• [EXTRACTED RECORDS]
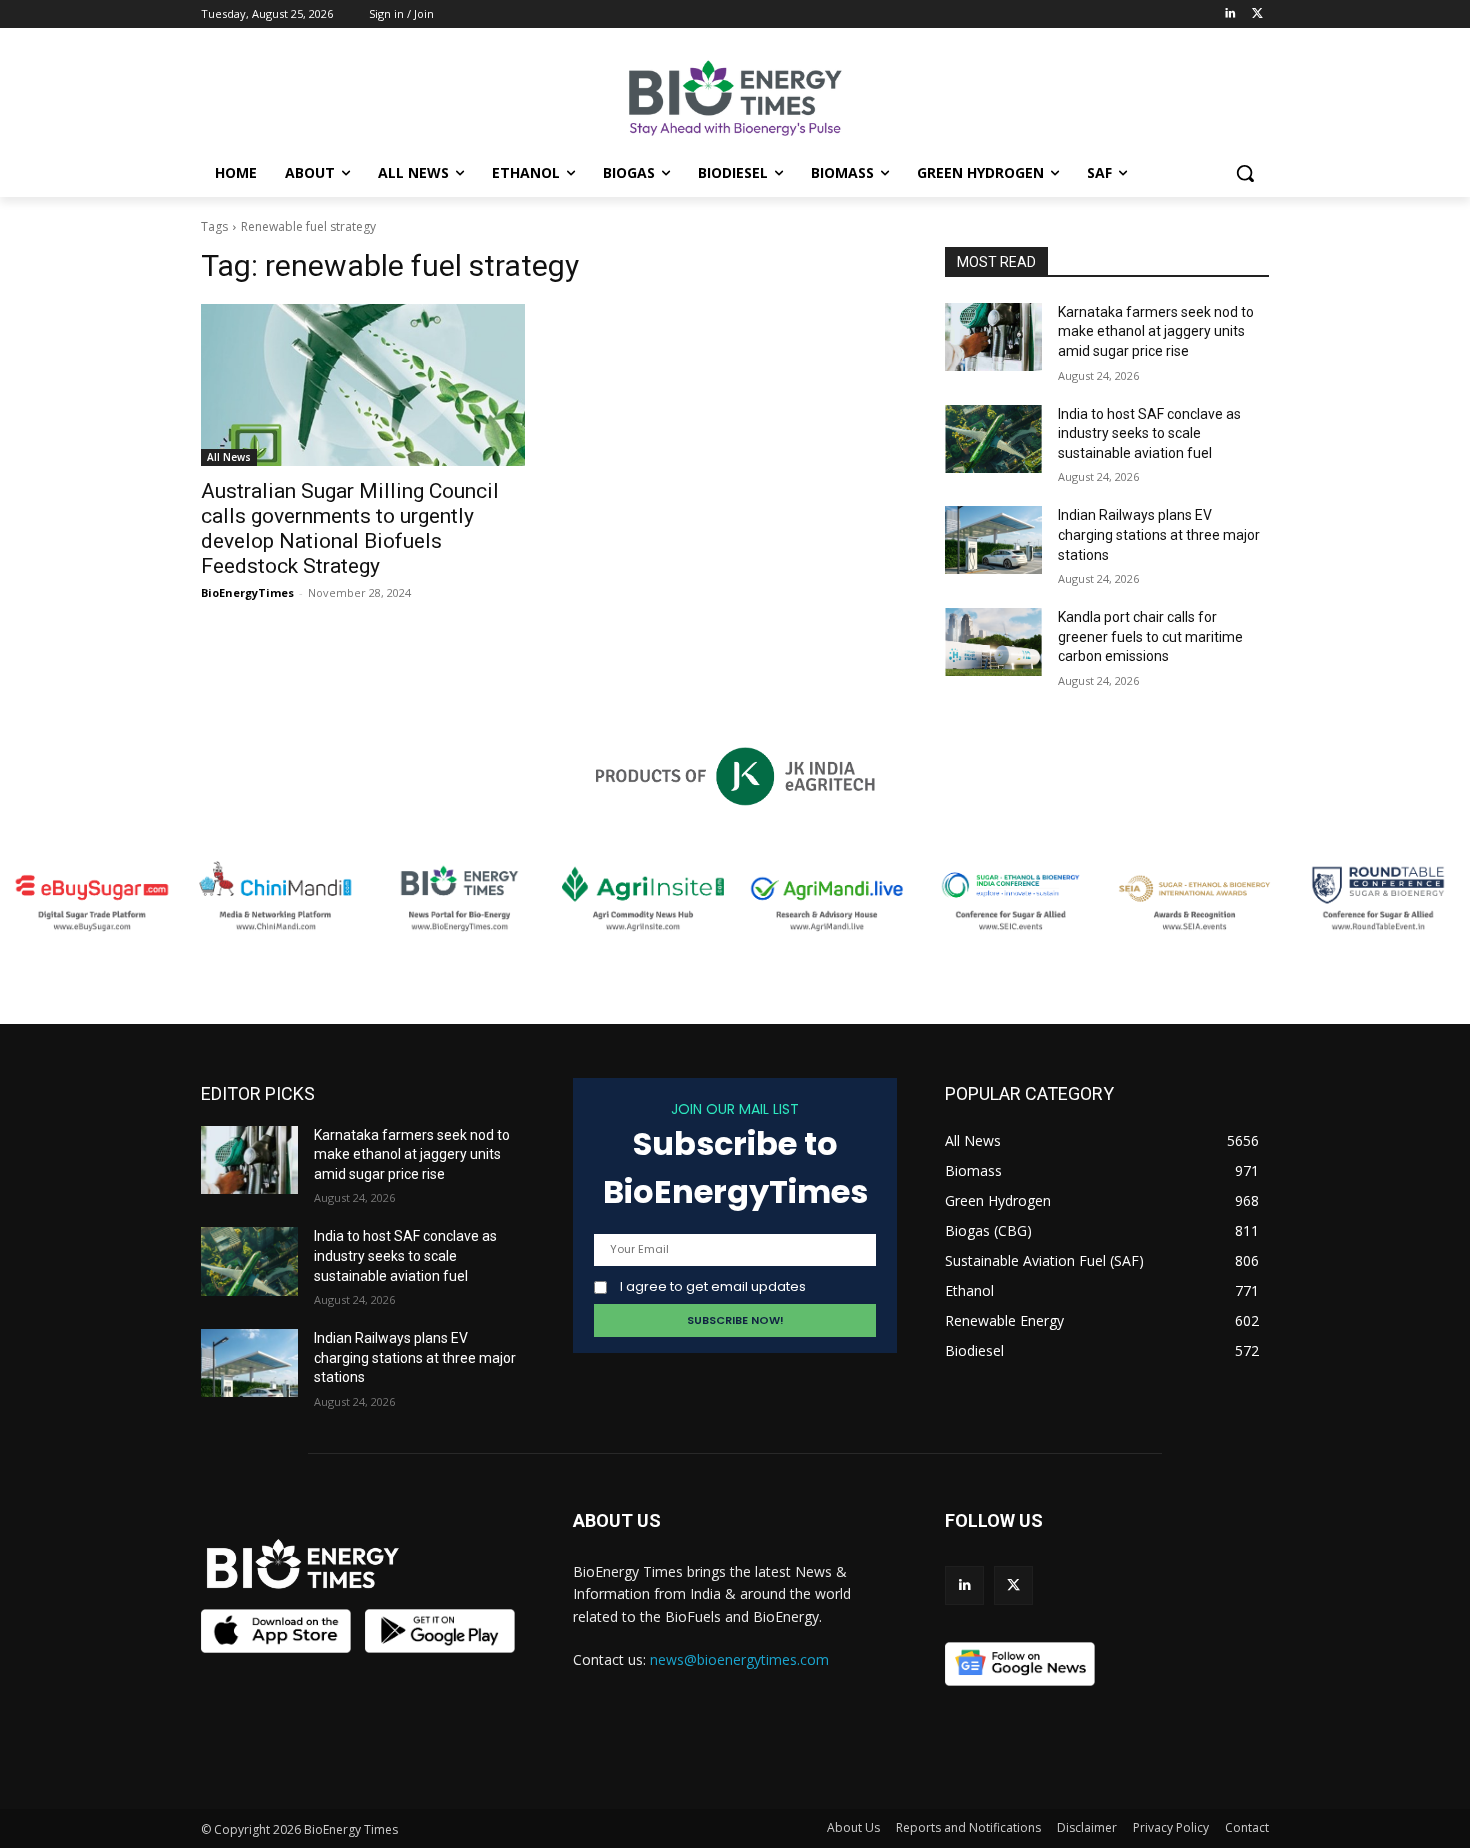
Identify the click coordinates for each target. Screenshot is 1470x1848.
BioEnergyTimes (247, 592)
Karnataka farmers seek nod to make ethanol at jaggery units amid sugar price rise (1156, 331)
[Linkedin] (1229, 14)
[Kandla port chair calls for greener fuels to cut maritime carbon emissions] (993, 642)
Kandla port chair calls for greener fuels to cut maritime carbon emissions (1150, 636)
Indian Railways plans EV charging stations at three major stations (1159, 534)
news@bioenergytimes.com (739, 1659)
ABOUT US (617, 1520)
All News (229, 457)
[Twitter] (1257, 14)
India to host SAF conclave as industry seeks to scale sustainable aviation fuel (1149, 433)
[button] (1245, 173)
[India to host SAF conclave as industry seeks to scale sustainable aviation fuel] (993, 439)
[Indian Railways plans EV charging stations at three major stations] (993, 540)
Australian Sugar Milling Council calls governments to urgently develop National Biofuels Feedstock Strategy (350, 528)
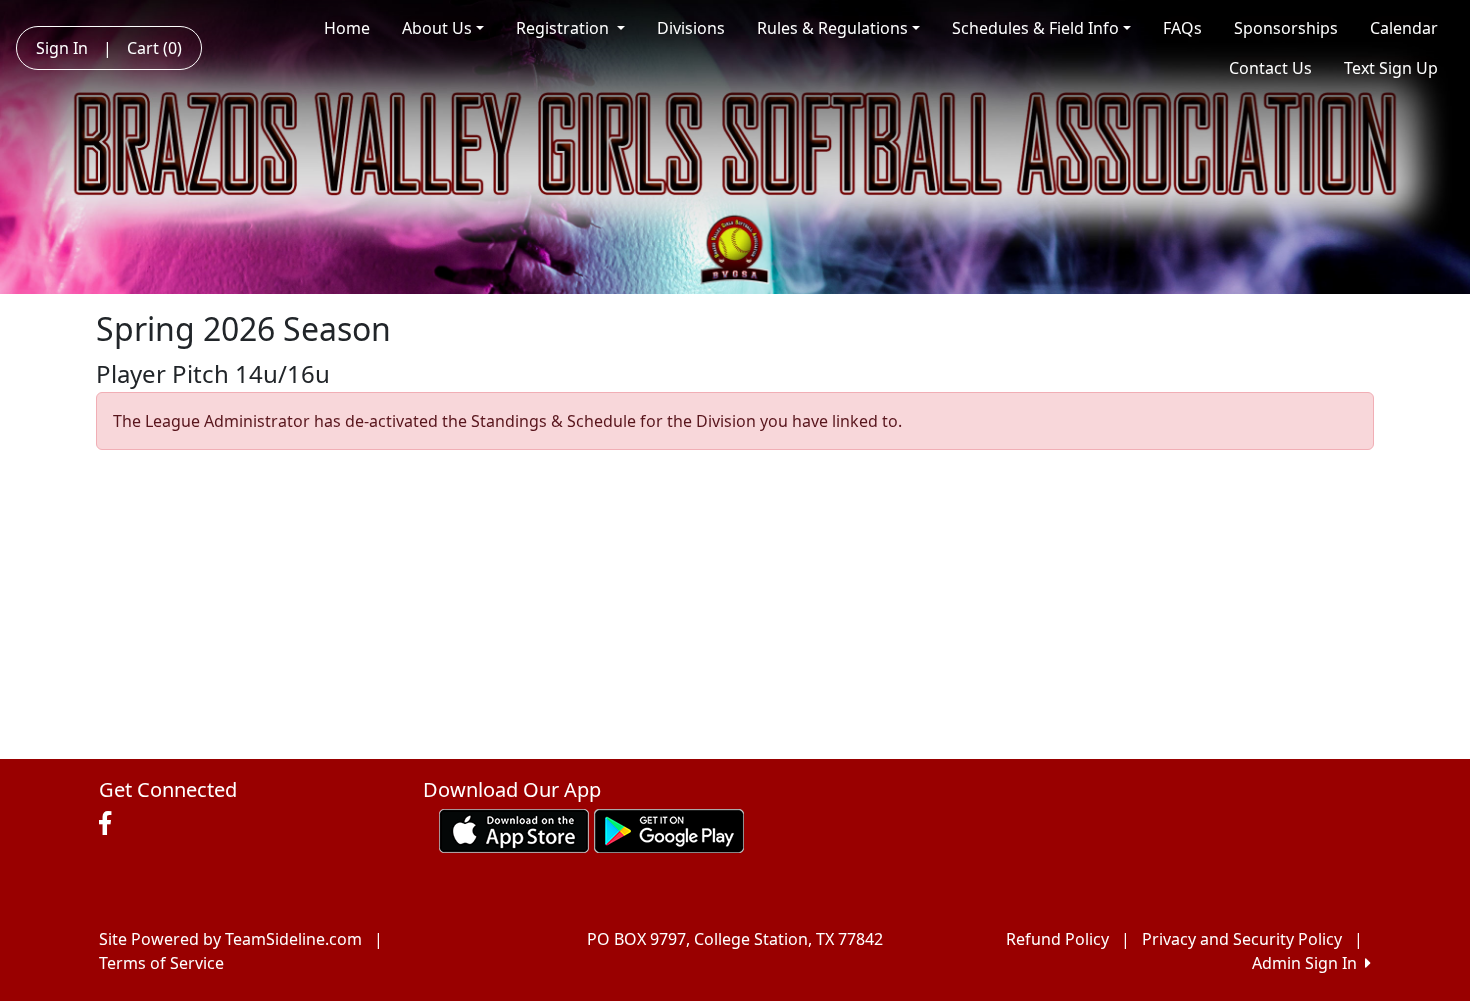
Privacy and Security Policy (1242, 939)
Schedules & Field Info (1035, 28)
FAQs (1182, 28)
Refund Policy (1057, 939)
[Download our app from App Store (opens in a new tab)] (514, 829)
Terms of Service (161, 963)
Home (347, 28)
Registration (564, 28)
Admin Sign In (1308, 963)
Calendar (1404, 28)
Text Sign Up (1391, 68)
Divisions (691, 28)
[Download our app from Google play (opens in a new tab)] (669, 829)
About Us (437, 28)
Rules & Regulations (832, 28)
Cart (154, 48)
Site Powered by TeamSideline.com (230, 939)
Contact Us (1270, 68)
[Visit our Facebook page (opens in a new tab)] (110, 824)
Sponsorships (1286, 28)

• [WHAT THE TASK REQUIRES]
The answer must be the full listing above, copied exactly, with no pictures in it.

• [TASK RESULT]
Identify the click coordinates for each target. Screenshot is 1470x1848.
BioEnergyTimes (247, 592)
Karnataka farmers seek nod to make ethanol at jaggery units amid sugar price rise (1156, 331)
[Linkedin] (1229, 14)
[Kandla port chair calls for greener fuels to cut maritime carbon emissions] (993, 642)
Kandla port chair calls for greener fuels to cut maritime carbon emissions (1150, 636)
Indian Railways plans EV charging stations at three major stations (1159, 534)
news@bioenergytimes.com (739, 1659)
ABOUT US (617, 1520)
All News (229, 457)
[Twitter] (1257, 14)
India to host SAF conclave as industry seeks to scale sustainable aviation fuel (1149, 433)
[button] (1245, 173)
[India to host SAF conclave as industry seeks to scale sustainable aviation fuel] (993, 439)
[Indian Railways plans EV charging stations at three major stations] (993, 540)
Australian Sugar Milling Council calls governments to urgently develop National Biofuels Feedstock Strategy (350, 528)
Privacy and Security Policy (1242, 939)
Schedules & Field Info (1035, 28)
FAQs (1182, 28)
Refund Policy (1057, 939)
[Download our app from App Store (opens in a new tab)] (514, 829)
Terms of Service (161, 963)
Home (347, 28)
Registration (564, 28)
Admin Sign In (1308, 963)
Calendar (1404, 28)
Text Sign Up (1391, 68)
Divisions (691, 28)
[Download our app from Google play (opens in a new tab)] (669, 829)
About Us (437, 28)
Rules & Regulations (832, 28)
Cart (154, 48)
Site Powered by TeamSideline.com (230, 939)
Contact Us (1270, 68)
[Visit our Facebook page (opens in a new tab)] (110, 824)
Sponsorships (1286, 28)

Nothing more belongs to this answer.